**Given task**:
Answer these from the Valentine's Day post below, one line each:
(a) In what month and year did the couple have the rainy-day date in the hills?
(b) Who did they call when they found the gate locked?
(c) According to the poem, the hills lie north along which road number?

**Supplied passage**:

Today is Valentine’s Day. I’m a hopeless romantic at heart. Hardly anything tops a date night that watching a period film (preferably based on something Austen wrote). My wife and I have been married for almost 21 years and I was remembering this morning a cold rainy day in February 1989. It was one of our first “unofficial” dates. We were both seniors in high school and were friends because of an after school job at a teacher supply store in San Jose, CA. She had called me one day after school and we were *talking on the phone (yes kids, this is before texting…) and she told me about this beautiful area in the hills nearby that she passed driving to school every day.
Before I knew it, I suggested she pick me up (she had the car) and show me. It was a misty, drizzly, lusciously green day, like that scene in the Keira Knightley version of P&P. We climbed the hills together until well past sunset and found the gate locked when we tried to go home. We had to call the sheriff’s department to come get us out. Five years later, and one month before we got married, I was taking a creative writing class at SJSU and wrote this poem to my sweetie on my birthday. We nicknamed the park “Mt Nataka” after a line from a movie. This episode became a scene in my book The Blight of Muirwood.
Happy Valentine’s Day!
Mt. Nataka
It was a misty afternoon in February
five years ago
that we walked in the hills
north along 280.
The faint drizzle sprayed our beaming faces
but it could not dampen our spirits.
We trudged across fields of grass and mud
laughing, reckless,
not caring where we wandered.
At the top of a hill, we watched a sinuous trail
of headlights writhing below towards the city,
and were happy to be above it.
We smelled the wild grass and heard
the murmur of a gentle breeze.

**Information supplied**:
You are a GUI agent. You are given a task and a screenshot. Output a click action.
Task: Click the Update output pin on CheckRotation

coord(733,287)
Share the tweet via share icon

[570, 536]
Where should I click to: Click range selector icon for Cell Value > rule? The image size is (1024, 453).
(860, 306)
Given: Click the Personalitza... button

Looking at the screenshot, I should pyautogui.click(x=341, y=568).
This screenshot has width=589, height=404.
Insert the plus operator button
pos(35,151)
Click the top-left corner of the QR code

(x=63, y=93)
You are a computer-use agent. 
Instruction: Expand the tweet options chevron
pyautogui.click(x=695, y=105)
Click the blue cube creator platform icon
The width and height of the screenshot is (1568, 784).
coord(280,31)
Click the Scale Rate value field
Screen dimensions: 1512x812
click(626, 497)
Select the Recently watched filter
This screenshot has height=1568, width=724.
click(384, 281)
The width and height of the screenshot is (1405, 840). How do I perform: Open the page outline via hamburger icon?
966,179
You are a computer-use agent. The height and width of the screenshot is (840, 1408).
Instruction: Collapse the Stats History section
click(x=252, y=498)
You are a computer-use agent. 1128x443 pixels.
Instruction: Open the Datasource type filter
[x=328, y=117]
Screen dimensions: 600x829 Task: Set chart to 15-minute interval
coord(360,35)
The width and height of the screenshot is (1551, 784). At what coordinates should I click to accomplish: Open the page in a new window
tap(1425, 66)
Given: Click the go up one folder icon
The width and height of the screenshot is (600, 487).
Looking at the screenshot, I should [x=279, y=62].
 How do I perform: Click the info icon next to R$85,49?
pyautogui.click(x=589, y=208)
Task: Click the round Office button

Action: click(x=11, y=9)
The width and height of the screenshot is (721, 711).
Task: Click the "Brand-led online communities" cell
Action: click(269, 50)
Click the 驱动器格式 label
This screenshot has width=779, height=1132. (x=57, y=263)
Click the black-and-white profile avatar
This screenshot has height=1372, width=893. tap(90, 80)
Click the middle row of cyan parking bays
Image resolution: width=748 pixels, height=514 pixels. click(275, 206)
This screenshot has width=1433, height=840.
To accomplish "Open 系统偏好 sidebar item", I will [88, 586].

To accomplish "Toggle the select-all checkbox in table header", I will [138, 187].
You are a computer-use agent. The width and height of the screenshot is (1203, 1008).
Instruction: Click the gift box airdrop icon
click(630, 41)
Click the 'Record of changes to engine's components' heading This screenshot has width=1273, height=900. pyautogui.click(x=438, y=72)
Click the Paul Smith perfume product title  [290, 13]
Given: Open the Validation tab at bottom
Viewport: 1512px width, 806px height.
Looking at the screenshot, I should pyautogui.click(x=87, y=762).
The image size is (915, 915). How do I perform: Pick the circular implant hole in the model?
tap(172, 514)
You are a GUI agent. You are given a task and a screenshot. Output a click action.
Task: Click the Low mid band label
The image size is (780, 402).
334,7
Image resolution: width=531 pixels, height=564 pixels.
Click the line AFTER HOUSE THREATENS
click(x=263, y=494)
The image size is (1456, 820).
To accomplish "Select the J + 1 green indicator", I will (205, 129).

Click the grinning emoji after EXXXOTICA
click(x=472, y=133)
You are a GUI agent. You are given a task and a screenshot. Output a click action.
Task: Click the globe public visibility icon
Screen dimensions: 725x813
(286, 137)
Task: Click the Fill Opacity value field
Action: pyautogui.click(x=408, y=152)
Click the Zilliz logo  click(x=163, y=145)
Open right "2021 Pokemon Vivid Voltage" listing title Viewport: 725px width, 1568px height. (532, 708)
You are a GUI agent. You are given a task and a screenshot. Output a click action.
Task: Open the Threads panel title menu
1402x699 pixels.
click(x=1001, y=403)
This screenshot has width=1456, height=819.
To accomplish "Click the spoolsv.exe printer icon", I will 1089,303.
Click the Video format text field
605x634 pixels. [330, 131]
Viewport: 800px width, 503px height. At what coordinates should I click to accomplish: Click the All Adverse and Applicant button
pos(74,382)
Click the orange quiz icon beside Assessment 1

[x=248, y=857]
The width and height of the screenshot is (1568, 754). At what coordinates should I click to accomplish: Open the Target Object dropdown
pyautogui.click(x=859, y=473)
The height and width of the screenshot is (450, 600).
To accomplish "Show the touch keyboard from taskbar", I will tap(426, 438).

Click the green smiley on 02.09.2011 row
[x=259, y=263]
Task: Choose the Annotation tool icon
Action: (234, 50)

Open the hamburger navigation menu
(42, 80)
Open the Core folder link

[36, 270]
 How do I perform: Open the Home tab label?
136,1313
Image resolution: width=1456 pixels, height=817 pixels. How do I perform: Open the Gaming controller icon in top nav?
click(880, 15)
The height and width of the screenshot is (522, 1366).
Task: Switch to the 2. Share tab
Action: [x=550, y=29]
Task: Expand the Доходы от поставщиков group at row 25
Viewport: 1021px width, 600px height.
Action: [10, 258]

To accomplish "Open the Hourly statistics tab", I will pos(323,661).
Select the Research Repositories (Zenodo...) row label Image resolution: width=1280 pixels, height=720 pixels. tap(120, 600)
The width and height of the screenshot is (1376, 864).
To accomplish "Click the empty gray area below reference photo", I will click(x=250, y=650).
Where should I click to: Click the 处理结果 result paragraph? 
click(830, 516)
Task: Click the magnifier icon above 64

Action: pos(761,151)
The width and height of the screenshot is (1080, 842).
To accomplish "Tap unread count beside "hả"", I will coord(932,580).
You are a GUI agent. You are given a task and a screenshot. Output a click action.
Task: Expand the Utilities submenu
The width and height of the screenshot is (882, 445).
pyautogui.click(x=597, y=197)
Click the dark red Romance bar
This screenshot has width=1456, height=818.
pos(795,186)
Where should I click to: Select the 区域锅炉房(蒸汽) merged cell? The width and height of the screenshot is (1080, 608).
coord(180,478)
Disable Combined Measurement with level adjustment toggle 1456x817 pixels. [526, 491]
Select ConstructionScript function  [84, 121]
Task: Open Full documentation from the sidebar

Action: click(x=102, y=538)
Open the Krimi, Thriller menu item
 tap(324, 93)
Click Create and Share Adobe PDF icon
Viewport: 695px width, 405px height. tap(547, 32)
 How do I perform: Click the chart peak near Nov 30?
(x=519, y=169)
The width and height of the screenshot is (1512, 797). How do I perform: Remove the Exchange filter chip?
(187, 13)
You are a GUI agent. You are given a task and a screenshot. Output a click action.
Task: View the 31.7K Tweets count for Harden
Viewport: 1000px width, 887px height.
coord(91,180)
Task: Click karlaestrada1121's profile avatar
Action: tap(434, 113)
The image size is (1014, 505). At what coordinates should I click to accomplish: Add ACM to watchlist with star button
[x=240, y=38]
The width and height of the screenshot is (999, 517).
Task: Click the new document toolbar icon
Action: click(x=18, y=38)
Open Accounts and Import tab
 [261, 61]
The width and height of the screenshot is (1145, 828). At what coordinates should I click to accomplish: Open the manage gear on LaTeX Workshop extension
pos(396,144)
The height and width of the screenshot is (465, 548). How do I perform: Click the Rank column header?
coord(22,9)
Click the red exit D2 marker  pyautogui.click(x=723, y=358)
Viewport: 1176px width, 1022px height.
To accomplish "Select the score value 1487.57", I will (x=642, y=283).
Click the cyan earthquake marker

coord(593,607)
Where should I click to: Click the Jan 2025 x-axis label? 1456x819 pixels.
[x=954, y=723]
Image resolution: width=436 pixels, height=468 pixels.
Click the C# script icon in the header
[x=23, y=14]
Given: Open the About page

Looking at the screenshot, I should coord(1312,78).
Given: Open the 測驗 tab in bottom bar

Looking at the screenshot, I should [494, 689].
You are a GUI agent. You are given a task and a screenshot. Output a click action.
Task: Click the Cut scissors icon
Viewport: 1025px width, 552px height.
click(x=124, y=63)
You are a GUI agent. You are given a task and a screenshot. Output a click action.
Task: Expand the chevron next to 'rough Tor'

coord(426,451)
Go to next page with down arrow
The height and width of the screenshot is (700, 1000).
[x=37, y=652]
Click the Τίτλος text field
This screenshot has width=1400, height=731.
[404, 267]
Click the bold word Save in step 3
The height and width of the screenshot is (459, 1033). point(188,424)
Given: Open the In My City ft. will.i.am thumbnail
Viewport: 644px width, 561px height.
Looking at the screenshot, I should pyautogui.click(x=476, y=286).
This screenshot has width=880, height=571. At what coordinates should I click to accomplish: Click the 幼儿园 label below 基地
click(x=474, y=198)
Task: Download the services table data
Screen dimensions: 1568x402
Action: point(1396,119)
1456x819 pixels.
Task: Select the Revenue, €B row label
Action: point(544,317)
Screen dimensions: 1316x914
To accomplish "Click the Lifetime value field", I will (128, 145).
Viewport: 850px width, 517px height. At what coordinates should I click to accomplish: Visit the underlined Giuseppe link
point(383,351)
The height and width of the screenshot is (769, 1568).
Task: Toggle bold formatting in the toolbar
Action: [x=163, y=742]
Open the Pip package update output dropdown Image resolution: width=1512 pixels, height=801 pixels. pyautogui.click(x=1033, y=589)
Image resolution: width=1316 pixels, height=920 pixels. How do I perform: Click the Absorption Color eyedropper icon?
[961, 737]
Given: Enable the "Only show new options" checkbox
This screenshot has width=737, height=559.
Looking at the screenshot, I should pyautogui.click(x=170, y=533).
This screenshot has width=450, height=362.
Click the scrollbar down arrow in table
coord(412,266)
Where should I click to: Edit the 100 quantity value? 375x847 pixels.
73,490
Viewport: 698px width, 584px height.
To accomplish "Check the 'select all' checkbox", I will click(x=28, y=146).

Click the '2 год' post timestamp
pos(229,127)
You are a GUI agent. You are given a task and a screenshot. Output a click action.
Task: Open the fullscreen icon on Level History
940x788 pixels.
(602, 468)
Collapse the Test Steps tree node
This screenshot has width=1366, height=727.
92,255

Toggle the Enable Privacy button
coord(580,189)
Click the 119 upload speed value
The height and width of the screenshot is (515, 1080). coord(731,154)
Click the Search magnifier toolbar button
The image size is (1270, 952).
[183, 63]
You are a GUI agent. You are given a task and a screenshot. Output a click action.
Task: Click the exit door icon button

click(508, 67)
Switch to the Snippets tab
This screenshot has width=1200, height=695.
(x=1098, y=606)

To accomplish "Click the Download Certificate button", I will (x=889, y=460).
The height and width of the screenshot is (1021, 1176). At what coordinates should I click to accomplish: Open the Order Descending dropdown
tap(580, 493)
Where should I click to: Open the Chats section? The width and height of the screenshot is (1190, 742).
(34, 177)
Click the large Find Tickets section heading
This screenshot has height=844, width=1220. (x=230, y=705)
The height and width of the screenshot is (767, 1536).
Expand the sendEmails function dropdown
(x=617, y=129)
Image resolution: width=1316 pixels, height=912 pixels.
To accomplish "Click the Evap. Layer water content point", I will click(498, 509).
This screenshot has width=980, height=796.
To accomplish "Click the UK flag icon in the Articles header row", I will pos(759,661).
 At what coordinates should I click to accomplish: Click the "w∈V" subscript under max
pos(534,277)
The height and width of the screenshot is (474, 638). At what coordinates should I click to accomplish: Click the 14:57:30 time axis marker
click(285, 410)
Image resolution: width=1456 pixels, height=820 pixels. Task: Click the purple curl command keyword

**Response for this exercise**:
(a) February 1989
(b) The sheriff's department
(c) 280